• _EXCERPT_
Did you know this week is Scam Awareness Week? ACCC Scam Awareness Week, focusing on: “Stop and check: is this for real?”
In light of the commencement of Scam Awareness Week earlier this week, the Australian Competition and Consumer Commission (“ACCC”) has released the ninth annual Targeting Scams Report which shows the extent of the losses the Australian public has endured at the hands of scammers. A copy of the full report can be found here.
The report states that annual losses of the Australian public in 2017 totalled an astonishing $340 million, surpassing last year’s figure by $40 million, with the average victim losing $6500 per scam. This figure, terrifying enough, ranks investment scams as causing the greatest loss to consumers (with a figure of over $64 million), and dating and romance scams a close second (with a combined figure of over $42 million).

• _SUPPLIED ENTRIES_

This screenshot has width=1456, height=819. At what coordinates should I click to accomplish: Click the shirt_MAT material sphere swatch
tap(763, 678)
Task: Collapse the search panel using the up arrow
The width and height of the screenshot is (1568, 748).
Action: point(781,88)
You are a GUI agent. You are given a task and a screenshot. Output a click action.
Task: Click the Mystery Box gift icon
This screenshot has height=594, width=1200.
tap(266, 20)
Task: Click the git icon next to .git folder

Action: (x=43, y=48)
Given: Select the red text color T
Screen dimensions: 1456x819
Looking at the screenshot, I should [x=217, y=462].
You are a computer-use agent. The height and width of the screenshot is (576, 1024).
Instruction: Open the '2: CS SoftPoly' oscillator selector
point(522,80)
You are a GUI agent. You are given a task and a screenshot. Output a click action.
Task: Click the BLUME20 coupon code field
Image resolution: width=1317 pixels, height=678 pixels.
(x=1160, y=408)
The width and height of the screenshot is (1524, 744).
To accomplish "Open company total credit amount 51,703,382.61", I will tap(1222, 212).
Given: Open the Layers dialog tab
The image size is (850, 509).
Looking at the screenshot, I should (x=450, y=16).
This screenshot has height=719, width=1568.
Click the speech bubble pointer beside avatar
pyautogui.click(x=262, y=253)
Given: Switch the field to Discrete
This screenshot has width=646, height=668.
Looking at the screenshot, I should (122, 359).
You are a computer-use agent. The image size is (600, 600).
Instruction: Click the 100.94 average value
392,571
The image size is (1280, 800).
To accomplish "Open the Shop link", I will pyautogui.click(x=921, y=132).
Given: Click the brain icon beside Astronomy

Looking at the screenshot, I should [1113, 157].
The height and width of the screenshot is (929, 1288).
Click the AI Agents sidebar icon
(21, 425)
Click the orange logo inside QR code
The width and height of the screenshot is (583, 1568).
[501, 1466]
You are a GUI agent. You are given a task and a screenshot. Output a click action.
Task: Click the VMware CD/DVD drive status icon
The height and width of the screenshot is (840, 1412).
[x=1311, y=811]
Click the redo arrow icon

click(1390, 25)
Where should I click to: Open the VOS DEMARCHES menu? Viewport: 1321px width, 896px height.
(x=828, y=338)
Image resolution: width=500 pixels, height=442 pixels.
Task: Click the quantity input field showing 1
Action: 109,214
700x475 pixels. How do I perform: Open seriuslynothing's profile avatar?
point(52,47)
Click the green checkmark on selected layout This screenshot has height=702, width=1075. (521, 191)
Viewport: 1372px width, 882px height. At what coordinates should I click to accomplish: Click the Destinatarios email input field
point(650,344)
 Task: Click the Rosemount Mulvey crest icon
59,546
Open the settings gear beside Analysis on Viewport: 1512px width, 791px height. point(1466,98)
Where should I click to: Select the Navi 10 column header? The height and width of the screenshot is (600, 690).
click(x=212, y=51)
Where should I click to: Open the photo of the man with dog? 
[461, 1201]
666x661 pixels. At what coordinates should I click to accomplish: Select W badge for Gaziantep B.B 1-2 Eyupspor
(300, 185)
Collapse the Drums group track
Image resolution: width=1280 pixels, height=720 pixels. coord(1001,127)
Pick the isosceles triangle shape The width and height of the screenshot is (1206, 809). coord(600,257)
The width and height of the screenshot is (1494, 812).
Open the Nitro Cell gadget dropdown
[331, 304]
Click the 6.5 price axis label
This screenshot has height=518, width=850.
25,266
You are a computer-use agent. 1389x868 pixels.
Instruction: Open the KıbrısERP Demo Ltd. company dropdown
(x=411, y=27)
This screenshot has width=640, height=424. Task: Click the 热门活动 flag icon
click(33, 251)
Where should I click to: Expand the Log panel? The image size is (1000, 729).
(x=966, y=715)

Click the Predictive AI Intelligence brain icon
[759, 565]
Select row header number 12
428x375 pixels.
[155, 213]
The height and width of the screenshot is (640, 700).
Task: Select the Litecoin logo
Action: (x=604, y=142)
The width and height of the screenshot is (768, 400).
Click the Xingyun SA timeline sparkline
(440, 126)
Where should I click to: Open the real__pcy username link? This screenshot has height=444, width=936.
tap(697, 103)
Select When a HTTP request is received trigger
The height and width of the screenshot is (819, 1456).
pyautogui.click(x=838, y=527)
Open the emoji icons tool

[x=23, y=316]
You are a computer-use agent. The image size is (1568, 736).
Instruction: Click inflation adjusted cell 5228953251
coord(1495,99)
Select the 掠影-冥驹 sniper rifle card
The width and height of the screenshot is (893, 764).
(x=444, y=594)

• _JOB_
Retype the text on Scam Awareness Week exactly, from "In light of" to "over $42 million).".

• _EXPECTED ANSWER_
In light of the commencement of Scam Awareness Week earlier this week, the Australian Competition and Consumer Commission (“ACCC”) has released the ninth annual Targeting Scams Report which shows the extent of the losses the Australian public has endured at the hands of scammers. A copy of the full report can be found here.
The report states that annual losses of the Australian public in 2017 totalled an astonishing $340 million, surpassing last year’s figure by $40 million, with the average victim losing $6500 per scam. This figure, terrifying enough, ranks investment scams as causing the greatest loss to consumers (with a figure of over $64 million), and dating and romance scams a close second (with a combined figure of over $42 million).